Japan was hit by more bad economic news yesterday as rising energy costs shaved the current account surplus and wholesale prices grew at their fastest pace in nearly three decades.
The data was released as Japan’s ruling Liberal Democratic Party launched a race to pick the next prime minister, with the health of the world’s second-largest economy emerging as the top issue.
With the cost of imports hitting a record high, the current account surplus fell 17.3 percent in July from a year ago to ¥1.53 trillion (US$14.29 billion), the finance ministry said.
Analysts said that the figure clouded the prospect of Japan’s economy, which contracted in the second quarter, expanding anytime soon.
“Exports are losing luster as the global economy deteriorates, including in US and Europe — and not excluding Asia, which is showing signs it is flagging,” Dai-Ichi Life Research Institute senior economist Toshihiro Nagahama told Dow Jones Newswires.
“The weak trend of exports is set to continue with the world’s economy expected to worsen even more.
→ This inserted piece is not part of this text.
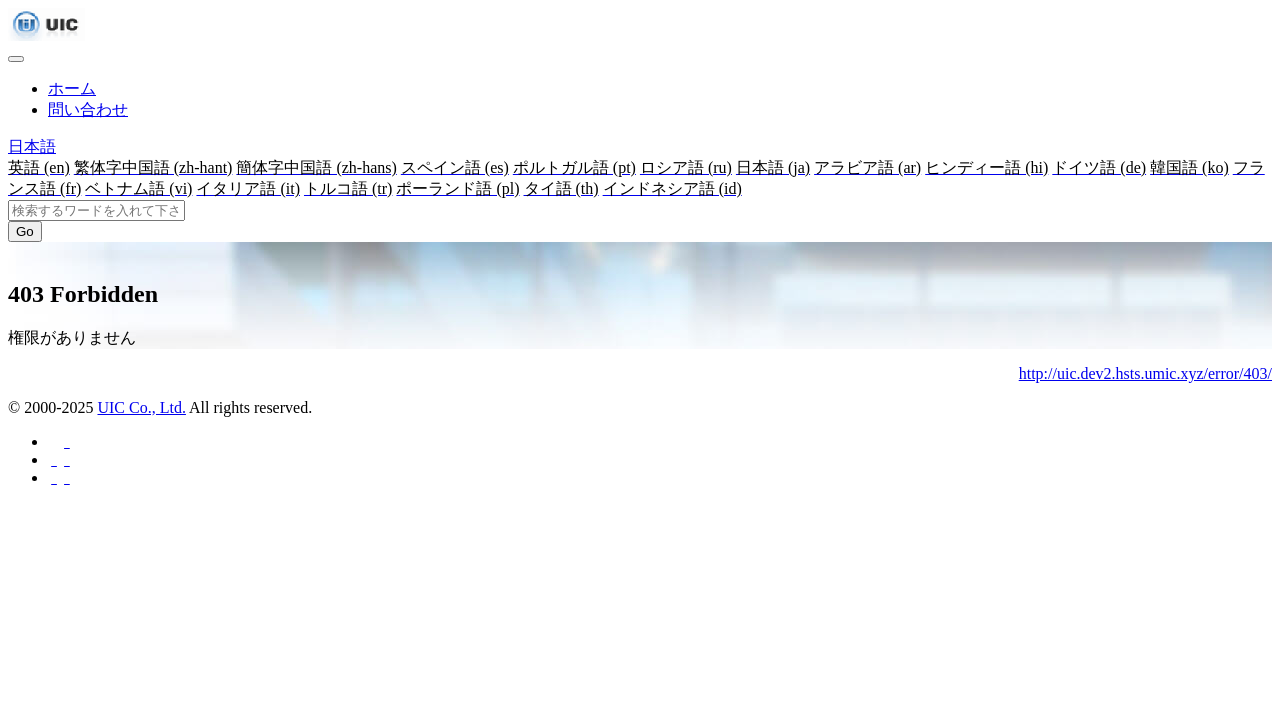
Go (25, 231)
Japan’s economic weakness is probably here to stay until at least the end of the current fiscal year,” he said.
The trade surplus fell 69.8 percent to ¥232.2 billion. Japan’s exports rose 8.7 percent to ¥7.29 trillion, but imports jumped 18.9 percent to a record-high ¥7.06 trillion, the finance ministry said.
The value of imports was inflated by the rising cost of energy in Japan, which has virtually no fossil fuel resources on its own.
Crude oil imports rose 69.2 percent to ¥733.8 billion, coal imports more than doubled to ¥174.0 billion and liquid natural gas imports rose 59.3 percent to ¥155.0 billion.
The raw material prices have also triggered a spike in costs of merchandise for consumers — prompting worries about inflation in an economy that for the past decade had instead been battling against deflation.
Japan’s wholesale prices shot up 7.2 percent last month from a year earlier, growing at the fastest pace in 27 years on higher energy costs, central bank figures showed.
The figure was higher than market expectations of a 7.1 percent increase but a notch down from a revised 7.3 percent rise in the previous month, the Bank of Japan said.
It was the fastest-pace increase since an 8.1 percent rise in January 1981, when the country was reeling from the second oil crisis, the bank said.